The script automatically constructs the time windows using the function:
build_window_dataset()
Each row of the generated dataset contains the discharge values from the previous 5 days as input features, and the discharge on the following day as the target.
Results obtained:
==================================================
LINEAR REGRESSION - WINDOW SIZE 5
==================================================
Validation Metrics
MAE : 6898.727
RMSE : 11414.617
MAPE : 4.242%
sMAPE : 4.249%
Test Metrics
MAE : 6457.529
RMSE : 11303.852
MAPE : 3.792%
sMAPE : 3.816%
The result is very interesting.
Simple linear regression outperforms the persistence baseline, XGBoost, and several more complex variants tested previously but not included in the script (ARIMA, LightGBM).

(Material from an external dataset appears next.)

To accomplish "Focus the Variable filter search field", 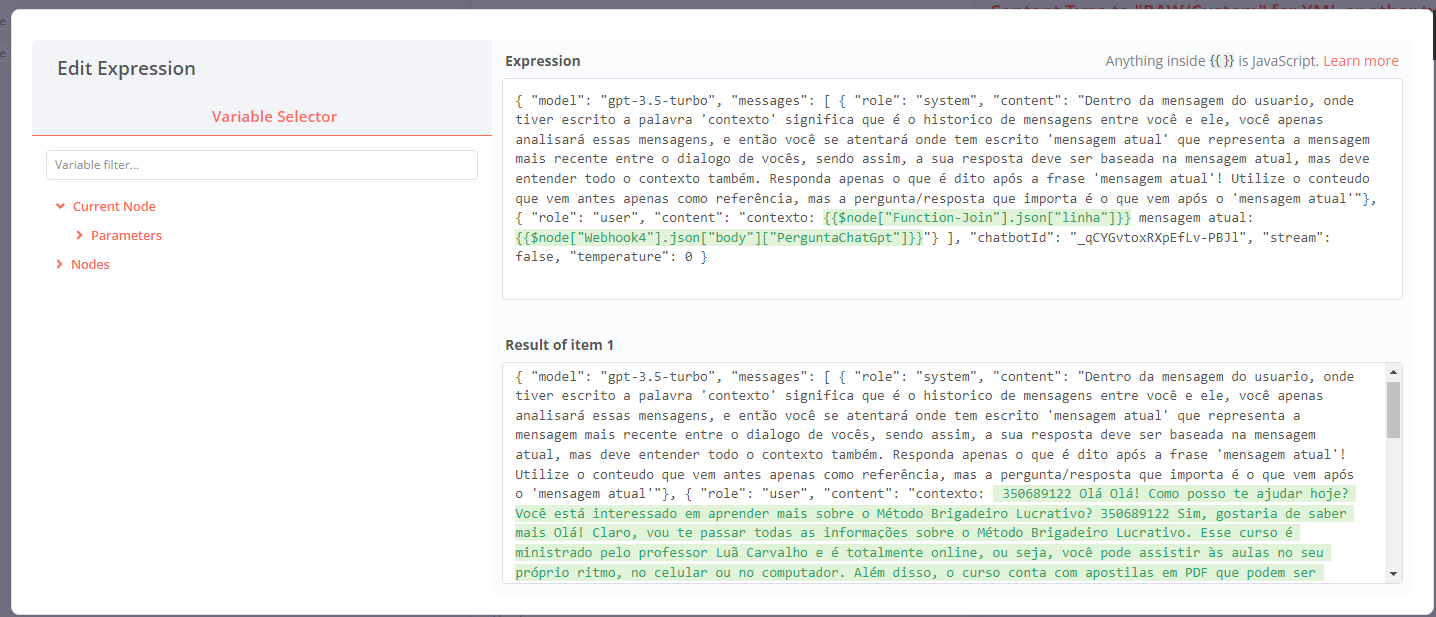I will click(261, 165).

We also tested more sophisticated regression models, such as Ridge, Lasso, and ElasticNet. We observed that they do not bring any significant improvement over this simple linear regression.
We will therefore keep a simple linear regression model incorporating a historical time window.
Interpretation of Results
These experiments show that the daily discharge of the Mississippi River at St. Louis is extremely predictable at a one-day horizon.
More specifically, the observed dynamics exhibit a high degree of autocorrelation and inertia, while remaining largely linear.
In other words, tomorrow's discharge strongly depends on the discharge values of previous days, following an almost affine relationship.
The fact that a simple linear regression outperforms more sophisticated nonlinear models is particularly interesting. This suggests that, in this univariate setting, complex models ultimately have little additional structure to exploit.
However, the improvement observed between persistence and linear regression shows that using multiple past days is clearly preferable to using a single time lag.
We also observe an interesting phenomenon: performance on the test dataset is systematically better than on the validation dataset. This behavior does not appear to come from temporal leakage, but rather from a difference in hydrological regime between the periods considered. The years 2024–2026 seem overall more regular and easier to forecast than the 2021–2023 period.
Finally, it should be remembered that this is only a first univariate prototype. The remainder of the tutorial shows how the model can be progressively enriched by adding information from upstream stations and by incorporating meteorological and spatial variables, thereby moving from a simple univariate approach to a genuinely multisource forecasting system.
In this richer multivariate context, models such as XGBoost or LightGBM could become significantly more competitive again.